Question

Show that `I_n = -1/n \ cosx \ sin^(n-1)x+(n-1)/n \ I_(n-2)` where `I_n=int \ sin^nx \ dx`, and `n ge 2`?

Answer 1

We want to show that:

`I_n = -1/n \ cosx \ sin^(n-1)x+(n-1)/n \ I_(n-2)`

Where `I_n=int \ sin^nx \ dx`, and `n ge 2`.

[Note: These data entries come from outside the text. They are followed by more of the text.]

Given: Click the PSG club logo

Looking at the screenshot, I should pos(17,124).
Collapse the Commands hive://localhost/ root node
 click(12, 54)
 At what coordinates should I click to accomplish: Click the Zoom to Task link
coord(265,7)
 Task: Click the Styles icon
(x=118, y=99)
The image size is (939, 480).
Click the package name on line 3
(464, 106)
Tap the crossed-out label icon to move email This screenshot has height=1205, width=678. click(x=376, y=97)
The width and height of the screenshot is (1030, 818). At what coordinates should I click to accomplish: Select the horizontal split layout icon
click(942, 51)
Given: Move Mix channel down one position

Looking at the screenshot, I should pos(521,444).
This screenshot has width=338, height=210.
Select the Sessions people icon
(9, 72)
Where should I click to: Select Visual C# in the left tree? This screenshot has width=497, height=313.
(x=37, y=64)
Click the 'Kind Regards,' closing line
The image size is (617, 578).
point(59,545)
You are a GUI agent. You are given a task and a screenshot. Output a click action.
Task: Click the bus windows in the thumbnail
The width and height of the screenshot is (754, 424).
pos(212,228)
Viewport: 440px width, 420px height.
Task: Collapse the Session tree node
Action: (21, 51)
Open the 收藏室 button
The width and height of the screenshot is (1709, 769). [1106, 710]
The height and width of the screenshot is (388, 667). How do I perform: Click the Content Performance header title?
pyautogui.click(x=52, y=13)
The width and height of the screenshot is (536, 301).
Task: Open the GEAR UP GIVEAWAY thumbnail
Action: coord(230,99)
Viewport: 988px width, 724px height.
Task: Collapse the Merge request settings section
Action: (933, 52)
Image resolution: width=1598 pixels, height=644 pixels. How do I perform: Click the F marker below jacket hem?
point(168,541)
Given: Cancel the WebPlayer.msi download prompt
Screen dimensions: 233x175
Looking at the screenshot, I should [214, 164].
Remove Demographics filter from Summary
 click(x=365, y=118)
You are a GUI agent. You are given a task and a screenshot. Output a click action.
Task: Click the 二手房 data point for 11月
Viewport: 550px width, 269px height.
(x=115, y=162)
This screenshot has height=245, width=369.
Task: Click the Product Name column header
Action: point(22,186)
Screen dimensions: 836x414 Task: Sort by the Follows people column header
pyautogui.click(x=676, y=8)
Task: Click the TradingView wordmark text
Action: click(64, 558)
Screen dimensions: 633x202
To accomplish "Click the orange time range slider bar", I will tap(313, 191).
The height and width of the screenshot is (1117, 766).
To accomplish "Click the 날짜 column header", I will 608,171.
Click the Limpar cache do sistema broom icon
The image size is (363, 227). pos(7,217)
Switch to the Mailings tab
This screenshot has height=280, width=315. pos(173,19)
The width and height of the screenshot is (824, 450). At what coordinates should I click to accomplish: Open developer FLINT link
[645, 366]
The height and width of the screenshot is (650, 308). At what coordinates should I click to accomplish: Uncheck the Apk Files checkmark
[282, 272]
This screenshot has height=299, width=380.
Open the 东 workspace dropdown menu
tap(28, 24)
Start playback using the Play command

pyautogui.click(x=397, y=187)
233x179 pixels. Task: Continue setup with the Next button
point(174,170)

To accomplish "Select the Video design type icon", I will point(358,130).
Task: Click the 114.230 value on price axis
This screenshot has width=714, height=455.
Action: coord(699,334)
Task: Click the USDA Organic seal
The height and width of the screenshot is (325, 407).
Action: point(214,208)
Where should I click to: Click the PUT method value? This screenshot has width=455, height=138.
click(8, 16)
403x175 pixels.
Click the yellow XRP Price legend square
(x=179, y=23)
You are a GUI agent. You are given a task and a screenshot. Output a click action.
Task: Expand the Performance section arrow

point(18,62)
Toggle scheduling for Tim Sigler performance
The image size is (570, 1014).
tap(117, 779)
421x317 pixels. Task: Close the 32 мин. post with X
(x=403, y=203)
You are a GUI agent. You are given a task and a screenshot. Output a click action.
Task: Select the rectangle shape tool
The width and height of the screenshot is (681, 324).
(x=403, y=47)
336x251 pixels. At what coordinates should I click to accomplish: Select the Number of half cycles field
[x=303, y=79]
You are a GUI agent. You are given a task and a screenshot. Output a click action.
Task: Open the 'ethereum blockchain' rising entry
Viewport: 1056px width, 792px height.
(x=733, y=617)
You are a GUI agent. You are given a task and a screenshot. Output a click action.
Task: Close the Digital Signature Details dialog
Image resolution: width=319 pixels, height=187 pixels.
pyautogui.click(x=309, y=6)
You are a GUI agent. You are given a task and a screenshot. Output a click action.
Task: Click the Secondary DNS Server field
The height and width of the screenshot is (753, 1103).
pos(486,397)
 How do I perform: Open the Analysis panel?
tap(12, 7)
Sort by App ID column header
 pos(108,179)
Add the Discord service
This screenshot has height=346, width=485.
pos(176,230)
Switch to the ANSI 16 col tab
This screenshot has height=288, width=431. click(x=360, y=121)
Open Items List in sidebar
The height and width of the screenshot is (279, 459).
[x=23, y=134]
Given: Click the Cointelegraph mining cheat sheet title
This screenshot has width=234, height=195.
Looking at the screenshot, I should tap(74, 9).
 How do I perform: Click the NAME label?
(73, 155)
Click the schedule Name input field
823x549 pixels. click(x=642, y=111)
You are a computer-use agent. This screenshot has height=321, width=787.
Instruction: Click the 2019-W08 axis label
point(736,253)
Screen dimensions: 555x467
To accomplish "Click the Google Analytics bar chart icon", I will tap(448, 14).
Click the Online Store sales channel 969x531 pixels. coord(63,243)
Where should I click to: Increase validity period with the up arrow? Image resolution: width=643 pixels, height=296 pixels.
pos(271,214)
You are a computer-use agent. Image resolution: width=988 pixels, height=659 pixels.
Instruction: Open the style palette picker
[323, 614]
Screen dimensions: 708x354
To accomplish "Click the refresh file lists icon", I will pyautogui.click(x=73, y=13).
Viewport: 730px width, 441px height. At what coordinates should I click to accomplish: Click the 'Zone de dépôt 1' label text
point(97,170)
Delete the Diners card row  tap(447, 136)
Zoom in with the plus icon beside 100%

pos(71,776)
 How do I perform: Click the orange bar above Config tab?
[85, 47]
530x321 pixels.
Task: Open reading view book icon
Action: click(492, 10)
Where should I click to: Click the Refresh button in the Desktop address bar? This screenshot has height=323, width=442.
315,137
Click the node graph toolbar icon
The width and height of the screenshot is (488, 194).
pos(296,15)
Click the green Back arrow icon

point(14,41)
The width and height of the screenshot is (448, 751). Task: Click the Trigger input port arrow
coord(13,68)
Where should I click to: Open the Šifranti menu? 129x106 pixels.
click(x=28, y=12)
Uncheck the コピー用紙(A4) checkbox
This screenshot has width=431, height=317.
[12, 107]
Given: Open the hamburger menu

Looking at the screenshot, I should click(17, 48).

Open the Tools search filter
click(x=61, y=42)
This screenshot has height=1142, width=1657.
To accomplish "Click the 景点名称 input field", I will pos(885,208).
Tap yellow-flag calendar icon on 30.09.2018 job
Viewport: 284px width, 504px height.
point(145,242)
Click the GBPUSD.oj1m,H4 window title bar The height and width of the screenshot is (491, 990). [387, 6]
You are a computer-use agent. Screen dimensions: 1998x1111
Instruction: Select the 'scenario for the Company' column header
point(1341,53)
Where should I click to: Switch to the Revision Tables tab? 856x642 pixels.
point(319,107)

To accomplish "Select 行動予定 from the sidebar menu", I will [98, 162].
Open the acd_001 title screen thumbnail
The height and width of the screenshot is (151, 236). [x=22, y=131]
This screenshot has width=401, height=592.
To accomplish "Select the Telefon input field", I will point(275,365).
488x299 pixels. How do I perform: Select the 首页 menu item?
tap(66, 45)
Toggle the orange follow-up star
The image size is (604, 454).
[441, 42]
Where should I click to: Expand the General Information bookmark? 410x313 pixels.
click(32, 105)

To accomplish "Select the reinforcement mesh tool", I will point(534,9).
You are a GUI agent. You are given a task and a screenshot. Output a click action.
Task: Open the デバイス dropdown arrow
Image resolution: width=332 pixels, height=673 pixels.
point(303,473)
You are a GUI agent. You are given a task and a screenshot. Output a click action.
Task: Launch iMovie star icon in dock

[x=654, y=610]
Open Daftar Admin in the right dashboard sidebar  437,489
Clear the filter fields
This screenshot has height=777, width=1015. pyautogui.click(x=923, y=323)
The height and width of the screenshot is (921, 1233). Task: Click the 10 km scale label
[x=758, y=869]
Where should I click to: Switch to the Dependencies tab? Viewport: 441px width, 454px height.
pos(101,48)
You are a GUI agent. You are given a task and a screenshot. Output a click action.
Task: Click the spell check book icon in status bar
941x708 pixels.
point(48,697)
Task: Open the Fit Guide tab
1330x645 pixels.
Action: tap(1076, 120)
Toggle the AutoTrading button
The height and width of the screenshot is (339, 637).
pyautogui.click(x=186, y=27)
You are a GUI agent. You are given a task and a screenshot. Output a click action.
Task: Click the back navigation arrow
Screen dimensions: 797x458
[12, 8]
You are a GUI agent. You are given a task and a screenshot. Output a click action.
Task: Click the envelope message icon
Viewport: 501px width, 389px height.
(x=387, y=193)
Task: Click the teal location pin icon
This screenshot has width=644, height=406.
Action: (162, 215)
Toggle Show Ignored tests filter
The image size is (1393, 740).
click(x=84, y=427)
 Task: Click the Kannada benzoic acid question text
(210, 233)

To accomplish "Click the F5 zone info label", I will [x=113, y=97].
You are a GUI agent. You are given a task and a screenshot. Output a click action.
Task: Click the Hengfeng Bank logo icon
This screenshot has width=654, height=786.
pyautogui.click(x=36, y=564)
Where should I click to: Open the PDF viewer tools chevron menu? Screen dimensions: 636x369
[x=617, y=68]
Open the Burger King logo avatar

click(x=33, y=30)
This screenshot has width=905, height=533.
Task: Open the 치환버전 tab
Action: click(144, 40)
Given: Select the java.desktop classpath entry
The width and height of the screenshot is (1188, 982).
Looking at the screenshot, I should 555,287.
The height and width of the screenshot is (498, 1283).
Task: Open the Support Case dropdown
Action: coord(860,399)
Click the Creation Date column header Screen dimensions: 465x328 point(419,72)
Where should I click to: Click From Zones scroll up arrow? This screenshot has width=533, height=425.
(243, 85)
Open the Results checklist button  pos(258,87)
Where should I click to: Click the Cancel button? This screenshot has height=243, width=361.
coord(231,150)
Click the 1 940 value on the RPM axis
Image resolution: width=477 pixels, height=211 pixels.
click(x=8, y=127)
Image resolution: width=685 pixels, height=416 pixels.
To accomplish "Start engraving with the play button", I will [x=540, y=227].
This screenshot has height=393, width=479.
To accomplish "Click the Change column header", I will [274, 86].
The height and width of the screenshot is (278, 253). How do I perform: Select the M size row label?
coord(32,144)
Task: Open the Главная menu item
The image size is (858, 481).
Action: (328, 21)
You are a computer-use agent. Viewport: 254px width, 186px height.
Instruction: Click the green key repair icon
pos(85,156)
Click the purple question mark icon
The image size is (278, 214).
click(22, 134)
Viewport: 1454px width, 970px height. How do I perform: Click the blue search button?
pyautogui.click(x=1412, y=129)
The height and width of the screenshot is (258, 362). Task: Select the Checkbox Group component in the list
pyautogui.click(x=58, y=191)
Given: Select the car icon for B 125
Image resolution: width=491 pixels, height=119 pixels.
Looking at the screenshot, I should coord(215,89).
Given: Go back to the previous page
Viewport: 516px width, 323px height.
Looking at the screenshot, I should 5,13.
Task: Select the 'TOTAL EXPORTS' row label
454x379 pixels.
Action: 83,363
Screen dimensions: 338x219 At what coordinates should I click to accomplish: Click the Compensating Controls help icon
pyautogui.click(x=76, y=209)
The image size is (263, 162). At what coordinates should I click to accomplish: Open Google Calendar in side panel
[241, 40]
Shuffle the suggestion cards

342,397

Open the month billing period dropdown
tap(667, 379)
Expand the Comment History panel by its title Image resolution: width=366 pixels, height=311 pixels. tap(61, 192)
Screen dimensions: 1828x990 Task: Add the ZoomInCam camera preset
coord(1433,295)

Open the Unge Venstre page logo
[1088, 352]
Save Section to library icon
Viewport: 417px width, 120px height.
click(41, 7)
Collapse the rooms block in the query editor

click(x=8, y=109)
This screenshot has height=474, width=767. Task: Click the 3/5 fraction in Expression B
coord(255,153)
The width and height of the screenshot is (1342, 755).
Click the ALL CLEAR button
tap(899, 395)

We can write the integral as:

`I_n=int \ (sinx)(sin^(n-1)x) \ dx` provided `n ge 2`

We can use integration by parts:

Let `{ (u,=sin^(n-1)x, => (du)/dx,=(n-1)sin^(n-2)xcosx), ((dv)/dx,=sinx, => v,=-cosx ) :}`

Then plugging into the IBP formula:

`int \ (u)((dv)/dx) \ dx = (u)(v) - int \ (v)((du)/dx) \ dx`

gives us:

`int \ (sin^(n-1)x)(sinx) \ dx = (sin^(n-1)x)(-cosx) - int \ (-cosx)((n-1)sin^(n-2)xcosx) \ dx`

`:. I_n = -cosx \ sin^(n-1)x + (n-1)int \ cos^2x \ sin^(n-2)x \ dx`

Using the identity, `sin^2A+cos^2A -=1` we have:

`I_n = -cosx \ sin^(n-1)x + (n-1)int \ (1-sin^2x) \ sin^(n-2)x \ dx`
`\ \ \ = -cosx \ sin^(n-1)x + (n-1)int \ sin^(n-2)x - sin^(n)x \ dx`
`\ \ \ = -cosx \ sin^(n-1)x + (n-1)(I_(n-2) - I_n)`
`\ \ \ = -cosx \ sin^(n-1)x + (n-1)I_(n-2) - (n-1)I_n`

`I_n + (n-1) I_n = -cossx \ sin^(n-1)x + (n-1)I_(n-2)`

`:. nI_n = -cosx \ sin^(n-1)x + (n-1)I_(n-2)`

`:. I_n = -1/ncossx \ sin^(n-1)x + (n-1)/nI_(n-2)` QED